Linux – Why Does Linux Use LF as the Newline Character?

fileshistorynewlines

As far as I know, every operating system has a different way to mark the end of line (EOL) character. Commercial operating systems use carriage return for EOL (carriage return and line feed on Windows, carriage return only on Mac). Linux, on the other hand, just uses line feed for EOL.

Why doesn't Linux use carriage return for EOL (and solely line feed instead)?

Best Answer

Windows uses CRLF because it inherited it from MS-DOS.

MS-DOS uses CRLF because it was inspired by CP/M which was already using CRLF.

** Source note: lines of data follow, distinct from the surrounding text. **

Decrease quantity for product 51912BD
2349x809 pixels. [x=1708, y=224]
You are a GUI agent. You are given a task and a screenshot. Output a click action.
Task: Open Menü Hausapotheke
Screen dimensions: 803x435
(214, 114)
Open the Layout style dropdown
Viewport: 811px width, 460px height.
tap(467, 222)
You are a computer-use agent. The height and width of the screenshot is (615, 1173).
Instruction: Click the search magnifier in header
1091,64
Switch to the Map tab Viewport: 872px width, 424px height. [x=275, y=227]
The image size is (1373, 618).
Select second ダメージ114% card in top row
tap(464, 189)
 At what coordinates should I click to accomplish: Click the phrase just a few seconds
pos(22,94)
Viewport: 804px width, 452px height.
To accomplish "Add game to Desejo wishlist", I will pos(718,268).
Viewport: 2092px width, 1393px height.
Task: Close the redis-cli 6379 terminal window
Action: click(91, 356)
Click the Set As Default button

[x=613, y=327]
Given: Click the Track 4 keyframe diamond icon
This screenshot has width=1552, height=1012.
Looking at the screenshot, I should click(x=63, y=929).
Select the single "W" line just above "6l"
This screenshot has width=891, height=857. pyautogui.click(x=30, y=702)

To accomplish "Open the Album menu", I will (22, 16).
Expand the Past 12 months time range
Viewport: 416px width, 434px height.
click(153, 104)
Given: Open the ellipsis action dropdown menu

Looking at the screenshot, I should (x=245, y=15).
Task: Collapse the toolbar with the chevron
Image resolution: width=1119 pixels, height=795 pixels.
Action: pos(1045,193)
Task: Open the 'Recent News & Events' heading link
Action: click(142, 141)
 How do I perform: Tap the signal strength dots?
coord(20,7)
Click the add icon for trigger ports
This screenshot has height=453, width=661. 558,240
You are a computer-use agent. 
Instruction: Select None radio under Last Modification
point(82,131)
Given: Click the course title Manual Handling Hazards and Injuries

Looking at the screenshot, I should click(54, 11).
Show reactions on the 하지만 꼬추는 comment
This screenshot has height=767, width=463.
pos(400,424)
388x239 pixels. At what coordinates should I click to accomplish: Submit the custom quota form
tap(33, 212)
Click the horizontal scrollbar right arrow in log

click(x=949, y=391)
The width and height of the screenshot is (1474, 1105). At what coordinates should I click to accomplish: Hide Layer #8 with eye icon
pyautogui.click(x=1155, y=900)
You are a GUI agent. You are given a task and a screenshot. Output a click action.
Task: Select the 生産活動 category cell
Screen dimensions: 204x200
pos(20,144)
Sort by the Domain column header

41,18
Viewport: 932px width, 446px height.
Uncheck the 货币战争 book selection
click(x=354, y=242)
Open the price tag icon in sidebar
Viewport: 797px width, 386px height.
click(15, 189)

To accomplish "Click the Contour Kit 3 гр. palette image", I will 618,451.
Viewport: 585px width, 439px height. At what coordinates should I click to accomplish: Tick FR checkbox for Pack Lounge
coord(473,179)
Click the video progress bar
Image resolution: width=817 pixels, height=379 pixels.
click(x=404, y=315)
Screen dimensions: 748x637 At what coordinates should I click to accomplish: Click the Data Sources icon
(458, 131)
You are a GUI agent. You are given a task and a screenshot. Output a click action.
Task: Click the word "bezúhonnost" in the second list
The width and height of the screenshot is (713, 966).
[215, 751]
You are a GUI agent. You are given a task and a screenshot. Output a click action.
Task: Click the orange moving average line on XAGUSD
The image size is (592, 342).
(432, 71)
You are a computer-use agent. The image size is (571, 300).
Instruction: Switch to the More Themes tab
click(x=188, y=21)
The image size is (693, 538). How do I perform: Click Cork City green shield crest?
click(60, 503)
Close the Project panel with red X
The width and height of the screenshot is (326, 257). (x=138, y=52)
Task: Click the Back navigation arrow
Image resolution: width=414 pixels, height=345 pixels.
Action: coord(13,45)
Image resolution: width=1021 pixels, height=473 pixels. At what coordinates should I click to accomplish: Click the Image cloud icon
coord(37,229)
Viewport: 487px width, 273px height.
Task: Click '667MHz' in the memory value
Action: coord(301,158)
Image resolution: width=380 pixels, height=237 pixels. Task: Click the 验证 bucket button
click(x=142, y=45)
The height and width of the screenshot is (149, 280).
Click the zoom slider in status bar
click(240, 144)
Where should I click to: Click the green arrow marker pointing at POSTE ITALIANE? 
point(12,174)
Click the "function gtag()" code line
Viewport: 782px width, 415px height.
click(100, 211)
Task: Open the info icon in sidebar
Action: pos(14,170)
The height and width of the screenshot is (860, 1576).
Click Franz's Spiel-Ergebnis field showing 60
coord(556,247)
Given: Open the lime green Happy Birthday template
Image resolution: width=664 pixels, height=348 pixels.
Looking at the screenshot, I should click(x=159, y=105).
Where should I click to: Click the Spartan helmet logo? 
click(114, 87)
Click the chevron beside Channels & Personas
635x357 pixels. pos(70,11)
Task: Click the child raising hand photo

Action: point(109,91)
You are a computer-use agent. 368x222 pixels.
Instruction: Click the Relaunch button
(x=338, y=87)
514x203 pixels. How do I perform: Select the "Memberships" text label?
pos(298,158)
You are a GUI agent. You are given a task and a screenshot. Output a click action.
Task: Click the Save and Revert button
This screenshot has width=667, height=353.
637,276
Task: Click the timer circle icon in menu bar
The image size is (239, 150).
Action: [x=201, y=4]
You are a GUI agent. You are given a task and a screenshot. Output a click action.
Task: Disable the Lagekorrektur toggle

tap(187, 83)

CP/M and many operating systems from the eighties and earlier used CRLF because it was the way to end a line printed on a teletype (return to the beginning of the line and jump to the next line, just like regular typewriters). This simplified printing a file because there was less or no pre-processing required. There was also mechanical requirements that prevented a single character to be usable. Some time might be required to allow the carriage to return and the platen to rotate.

Gnu/Linux uses LF because it is a Unix clone.1

Unix used a single character, LF, from the beginning to save space and standardize to a canonical end-of-line, using two characters was inefficient and ambiguous. This choice was inherited from Multics which used it as early as 1964. Memory, storage, CPU power and bandwidth were very sparse so saving one byte per line was worth doing. When a file was printed, the driver was converting the line feed (new-line) to the control characters required by the target device.

LF was preferred to CR because the latter still had a specific usage. By repositioning the printed character to the beginning of the same line, it allowed to overstrike already typed characters.

Apple initially decided to also use a single character but for some reason picked the other one: CR. When it switched to a BSD interface, it moved to LF.

These choices have nothing to do with the fact an OS is commercial or not.

1 This is the answer to your question.